Por outro lado, nesse período de adaptação a cabeça e o mental deram uma desarranjada e “quebrei” em vários treinos e na única prova que tentei, não foi somente o calor, foi a cabeça pela ansiedade de dar o meu melhor no novo desafio. No entanto, agora que as temperaturas estão mais amenas e a rotina mais “ajeitada” tenho me “pegado” pensando em quem sabe “enfrentar” uma maratona e também se teria coragem para enfrentar os treinos mais longos!
Como sou ouvinte e participante consistente das “lives” de quinta segui a “dica” do Ênio (embora ele não achou graça 🙂 ) e me inscrevi na “loteria” para a maratona de Chicago (peguei logo de cara todos os opcionais) e também saberei o dia 7/12 se fui um dos “abençoados” do sorteio!! Se conseguir será o sinal de “universo” me dizendo que estou pronto, se não conseguir farei acontecer e procurarei alguma outra maratona no segundo semestre de 2024, porque eu sinto que está na “hora” de encarar esse desafio… !! Seguimos experimentando essas “montanhas russas” que a vida nos coloca na frente e decidir se será só uma vez ou se o faremos mais vezes!!
Bons treinos, boas corridas e boas “montanhas russas” para todos!!!
William, meu leitor mais fiel e escorpiano! O que quero mesmo é isso: gerar insights, reflexões, autoconhecimento por meio da corrida. Vejo que vc está evoluindo e se entendendo aos poucos nas várias facetas do corredor. Já que a sorte foi lançada, vamos aguardar a decisão do universo. Continuo torcendo por vc! Abraço carinhoso!
Muito bom. Fiquei pensando que essa montanha russa vale pra tanta coisa…e me vi um pouco assim também nos desafios de provas mais curtas.
Aguardando a sequência… beijos!
Duda, é verdade! A montanha russa das emoções sempre dá o ar da graça em diferentes situações da vida. Como nosso baluarte e recordista oficial, acho que vale também para a suas provas de pista. Deve ser sinistro demais! Não sei se tenho essa coragem que vc tem! Obrigada pelo comentário!
Muito agradecido por poder aprender com suas experiências, eu vou para minha primeira meia maratona em fevereiro, acho que vou passar por essa “montanha russa” que vc já passou tantas vezes só quando me aposentar se Deus assim me permitir. Parabéns pela maratona e parabéns pela crônica, sigo sempre voltando aqui, pois adoro o seus textos.

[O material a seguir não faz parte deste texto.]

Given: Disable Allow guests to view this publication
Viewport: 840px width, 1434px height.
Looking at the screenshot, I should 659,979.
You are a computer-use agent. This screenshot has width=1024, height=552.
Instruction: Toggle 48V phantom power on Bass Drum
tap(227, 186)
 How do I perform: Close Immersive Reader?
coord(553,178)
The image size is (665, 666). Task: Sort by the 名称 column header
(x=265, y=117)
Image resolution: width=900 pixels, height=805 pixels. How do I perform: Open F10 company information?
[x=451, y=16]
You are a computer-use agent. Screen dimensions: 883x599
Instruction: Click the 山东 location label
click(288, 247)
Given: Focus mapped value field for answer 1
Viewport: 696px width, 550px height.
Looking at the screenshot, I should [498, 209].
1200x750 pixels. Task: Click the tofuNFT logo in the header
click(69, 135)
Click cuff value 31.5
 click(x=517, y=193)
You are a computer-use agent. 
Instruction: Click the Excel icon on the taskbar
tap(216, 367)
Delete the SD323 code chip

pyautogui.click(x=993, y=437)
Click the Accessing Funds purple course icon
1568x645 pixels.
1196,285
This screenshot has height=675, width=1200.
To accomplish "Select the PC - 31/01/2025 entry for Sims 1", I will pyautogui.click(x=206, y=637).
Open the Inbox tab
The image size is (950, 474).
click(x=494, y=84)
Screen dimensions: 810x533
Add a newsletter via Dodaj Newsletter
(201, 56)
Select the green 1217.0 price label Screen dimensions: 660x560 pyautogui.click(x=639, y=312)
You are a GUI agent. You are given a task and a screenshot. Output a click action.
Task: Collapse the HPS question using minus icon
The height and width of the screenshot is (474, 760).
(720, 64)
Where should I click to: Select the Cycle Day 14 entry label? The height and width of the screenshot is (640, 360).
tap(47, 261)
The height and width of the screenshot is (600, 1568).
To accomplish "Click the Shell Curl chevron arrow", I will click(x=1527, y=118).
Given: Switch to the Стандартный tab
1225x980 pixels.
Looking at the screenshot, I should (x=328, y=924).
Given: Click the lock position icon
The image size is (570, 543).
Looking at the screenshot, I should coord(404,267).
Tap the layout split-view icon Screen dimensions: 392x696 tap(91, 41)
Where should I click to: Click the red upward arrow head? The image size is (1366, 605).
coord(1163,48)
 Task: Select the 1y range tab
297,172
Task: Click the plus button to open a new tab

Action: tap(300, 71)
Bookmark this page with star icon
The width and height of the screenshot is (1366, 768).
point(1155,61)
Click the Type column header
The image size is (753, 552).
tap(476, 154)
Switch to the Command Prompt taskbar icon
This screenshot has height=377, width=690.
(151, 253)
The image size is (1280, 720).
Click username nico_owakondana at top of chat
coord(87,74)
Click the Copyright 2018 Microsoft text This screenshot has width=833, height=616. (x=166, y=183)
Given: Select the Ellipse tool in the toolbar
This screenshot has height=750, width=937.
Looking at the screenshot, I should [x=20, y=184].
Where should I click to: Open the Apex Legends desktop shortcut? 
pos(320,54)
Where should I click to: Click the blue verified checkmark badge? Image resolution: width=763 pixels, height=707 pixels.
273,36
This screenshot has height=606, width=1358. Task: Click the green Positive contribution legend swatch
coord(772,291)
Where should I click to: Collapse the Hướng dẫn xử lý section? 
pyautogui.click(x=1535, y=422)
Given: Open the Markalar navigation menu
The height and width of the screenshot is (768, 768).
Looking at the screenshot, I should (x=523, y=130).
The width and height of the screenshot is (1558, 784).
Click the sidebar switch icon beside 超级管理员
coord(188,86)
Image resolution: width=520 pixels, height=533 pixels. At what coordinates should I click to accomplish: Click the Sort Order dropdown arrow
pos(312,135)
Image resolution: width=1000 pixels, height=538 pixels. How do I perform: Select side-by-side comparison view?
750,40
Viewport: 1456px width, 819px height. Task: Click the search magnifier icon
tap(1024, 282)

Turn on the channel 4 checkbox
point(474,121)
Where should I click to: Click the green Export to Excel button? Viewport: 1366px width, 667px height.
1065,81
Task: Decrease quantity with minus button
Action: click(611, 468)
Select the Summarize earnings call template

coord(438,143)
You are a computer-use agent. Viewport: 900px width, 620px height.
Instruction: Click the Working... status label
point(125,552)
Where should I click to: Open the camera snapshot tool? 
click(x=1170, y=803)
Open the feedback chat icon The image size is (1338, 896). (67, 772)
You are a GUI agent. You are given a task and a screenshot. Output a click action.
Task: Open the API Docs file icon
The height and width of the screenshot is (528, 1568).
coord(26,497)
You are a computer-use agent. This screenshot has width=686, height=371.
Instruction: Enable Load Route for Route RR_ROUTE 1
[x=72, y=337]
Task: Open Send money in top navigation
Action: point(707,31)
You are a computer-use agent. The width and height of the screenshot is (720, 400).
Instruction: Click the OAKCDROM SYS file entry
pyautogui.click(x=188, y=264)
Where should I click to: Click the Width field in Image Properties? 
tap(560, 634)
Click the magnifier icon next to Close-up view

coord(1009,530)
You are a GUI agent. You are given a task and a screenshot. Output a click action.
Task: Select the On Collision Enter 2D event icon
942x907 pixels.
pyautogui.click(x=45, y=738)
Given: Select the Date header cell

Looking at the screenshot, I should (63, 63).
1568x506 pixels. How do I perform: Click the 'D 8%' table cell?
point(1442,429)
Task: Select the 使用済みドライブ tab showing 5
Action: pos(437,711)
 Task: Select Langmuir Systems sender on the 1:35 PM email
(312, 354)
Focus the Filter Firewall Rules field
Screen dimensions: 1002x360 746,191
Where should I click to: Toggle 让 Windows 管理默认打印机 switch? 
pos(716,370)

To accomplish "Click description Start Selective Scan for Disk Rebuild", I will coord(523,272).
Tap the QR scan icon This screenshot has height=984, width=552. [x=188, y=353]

Olá Fabio! Ser corredor é quase sinônimo de ser um apreciador de montanhas russas. Aqui eu foquei mais na maratona, mas toda distância tem esse mesmo potencial de nos desafiar a superar medos, dificuldades, dores físicas e emocionais. Mas eu prometo que cumprindo o processo sem loucuras, a recompensa vem. Continue treinando! Desejo uma primeira meia-maratona repleta de descobertas e conquistas. Abraço carinhoso! Obrigada pela leitura!